Saxy.Handler that turns a raw SAML XML binary into a structured parse tree carrying, per element node: the verbatim qualified name, raw attributes in document order, and a computed in-scope namespace stack inherited from ancestors.

This module is the parse-substrate foundation for Phase 28. It applies the three Relyra-owned infoset-normalization layers that Saxy does not provide (Saxy performs zero namespace resolution, zero attribute-value normalization, and zero line-ending normalization):

  1. In-scope namespace stack (xml-exc-c14n visibly-utilized precondition): each element node's :ns map = the parent's in-scope map overlaid with the element's own xmlns / xmlns:prefix declarations.
  2. Attribute-value whitespace normalization (XML 1.0 §3.3.3, CDATA-type rule — SAML is DTD-less so every attribute is CDATA-type): each literal #x9 (tab) / #xA (LF) / #xD (CR) inside an attribute value becomes a single #x20 (space).
  3. Line-ending normalization (XML 1.0 §2.11): \r\n and a lone \r become \n in all parsed text / CDATA content.
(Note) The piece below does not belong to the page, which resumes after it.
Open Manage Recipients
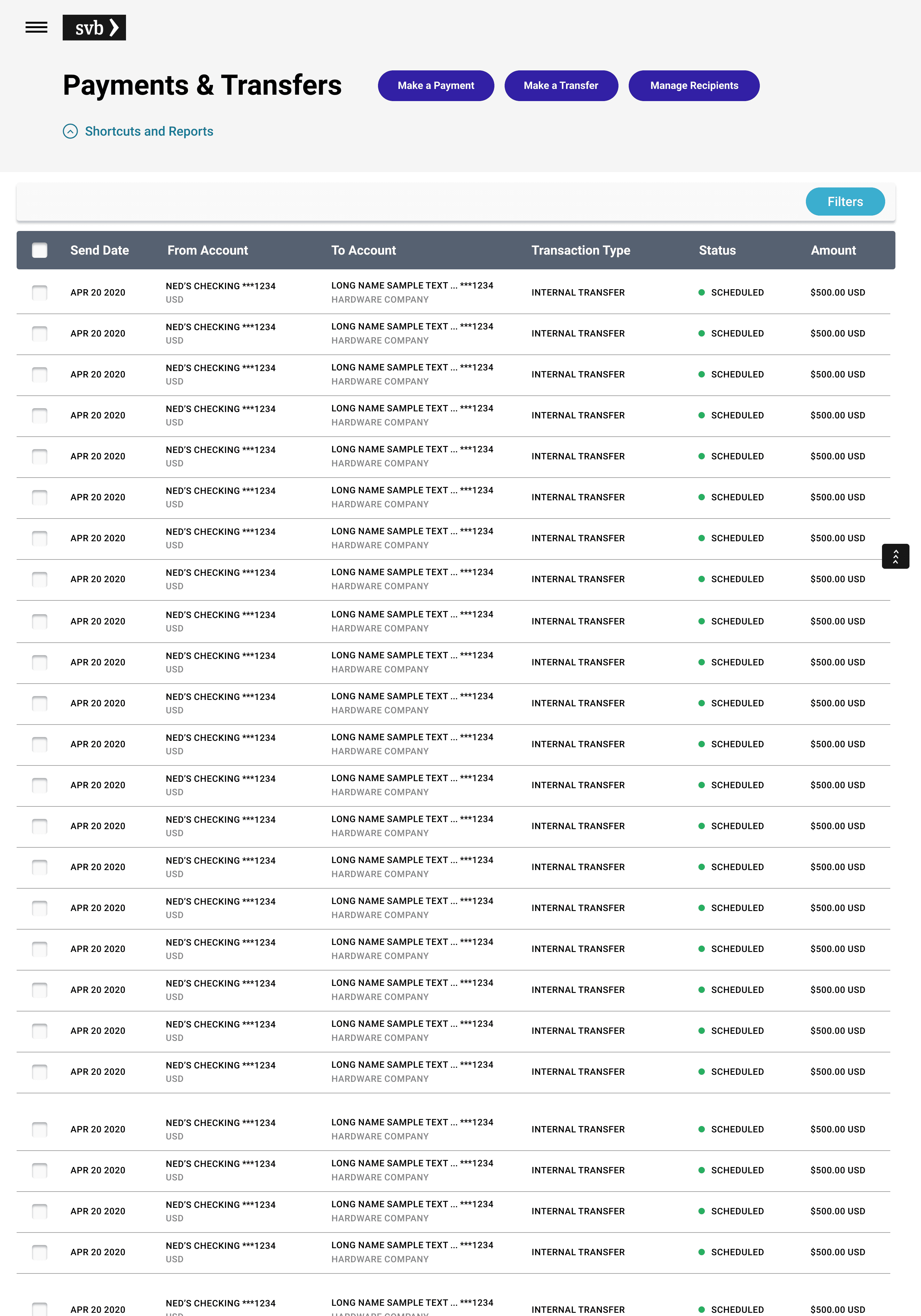 [x=694, y=85]
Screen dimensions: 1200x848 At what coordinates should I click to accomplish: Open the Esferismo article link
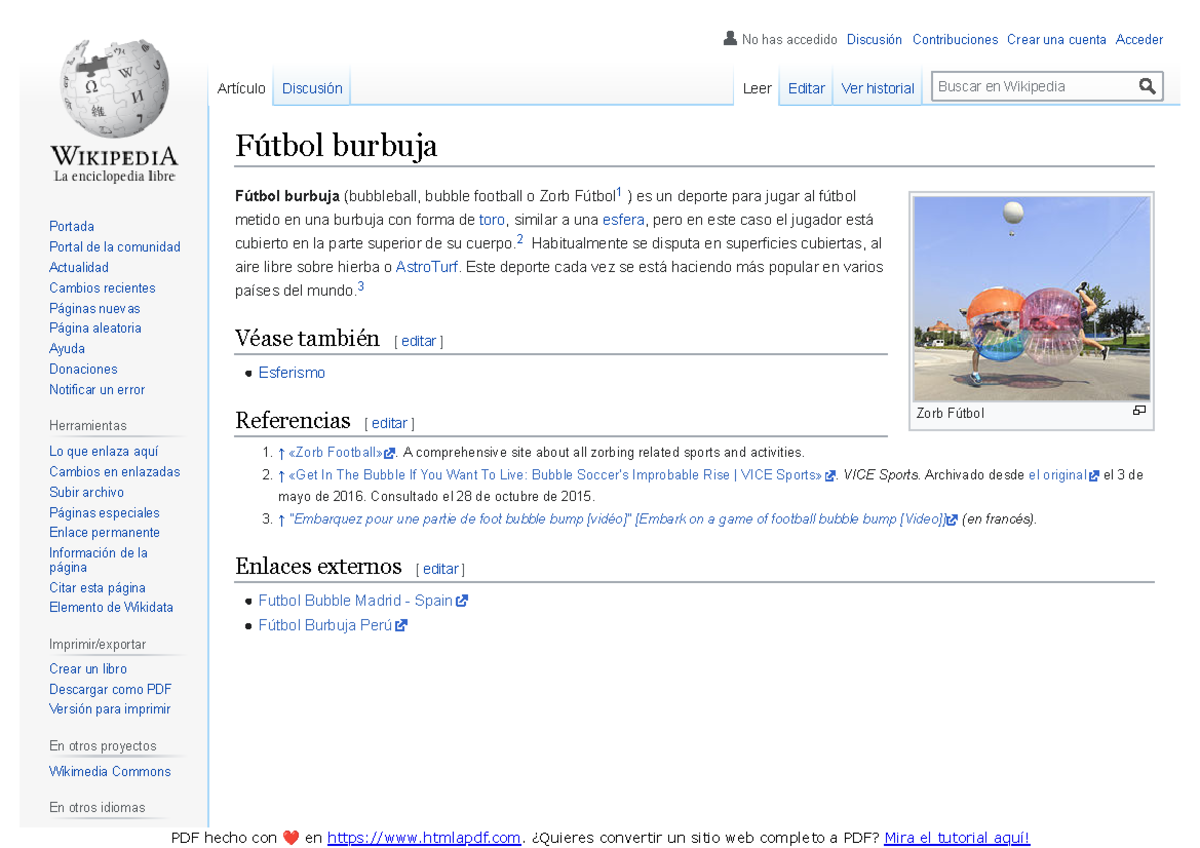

These are infoset normalizations applied at tree-build time. They are kept STRICTLY SEPARATE from C14N escaping (e.g. 	 / 
), which is a serialize-time concern owned by the exclusive-C14N engine in a later plan.

Tree-node shape (the contract for Plans 02 and 03)

The tree is built from Relyra.Security.XML.SaxyTree.Node structs. This shape is the stable interface the exclusive-C14N engine (Plan 02) and the seam re-wiring (Plan 03) build against — do not reshape it without updating those plans.

%Relyra.Security.XML.SaxyTree.Node{
  qname:    String.t(),                      # verbatim qualified name, e.g. "ds:Signature" or "Assertion"
  prefix:   String.t(),                      # derived namespace prefix; "" when the element is unprefixed
  local:    String.t(),                      # derived local name (qname with the prefix stripped)
  attrs:    [{String.t(), String.t()}],      # raw attributes in DOCUMENT ORDER; each value is
                                             #   attribute-value normalized (layer #2). xmlns / xmlns:*
                                             #   declarations are retained here verbatim (as attrs) so the
                                             #   C14N engine can render them; they are ALSO surfaced in :ns.
  ns:       %{optional(String.t()) => String.t()},
                                             # in-scope namespace map: prefix => URI. The default namespace
                                             #   uses the "" key. Inherited from ancestors + this element's
                                             #   own declarations (layer #1).
  content:  [{:text, String.t()} | {:element, t()}],
                                             # ORDERED document-order content (D-09): interleaved text
                                             #   segments and child elements in source order, e.g.
                                             #   `[{:text, "x"}, {:element, %Node{}}, {:text, "y"}]`. This is
                                             #   the SINGLE SOURCE OF TRUTH for document order, consumed by
                                             #   the exclusive-C14N engine (Plan 02) so text and child
                                             #   elements canonicalize in source order (mixed content /
                                             #   inter-element whitespace). Text segments are line-ending
                                             #   normalized (layer #3), not whitespace-collapsed.
  children: [t()],                           # DERIVED view: the `{:element, _}` segments of `content`, in
                                             #   document order (kept for downstream helpers; unchanged shape).
  text:     String.t()                       # DERIVED view: concatenation of the `{:text, _}` segments of
                                             #   `content`, line-ending normalized (layer #3), in document
                                             #   order; NOT whitespace-collapsed.
}

content vs children/text (D-09): content is the ordered single source of truth; children and text are DERIVED views over it (the element segments and the concatenated text segments respectively), kept byte-identical to their pre-D-09 values so downstream helpers (Relyra.Security.XML.PureBeam field derivation) need no change.

Summary

Functions

Parse an XML binary into a Relyra.Security.XML.SaxyTree.Node tree.

Types

Functions

parse(xml)

@spec parse(binary()) :: {:ok, t()} | {:error, Saxy.ParseError.t()}

Parse an XML binary into a Relyra.Security.XML.SaxyTree.Node tree.

Returns {:ok, root_node} for well-formed input, or {:error, %Saxy.ParseError{}} for input Saxy rejects as not well-formed. Callers in the seam (Plan 03) map the Saxy.ParseError to the existing :malformed_xml member of the Relyra.Security.XML.xml_error_type union — no new error atom is introduced.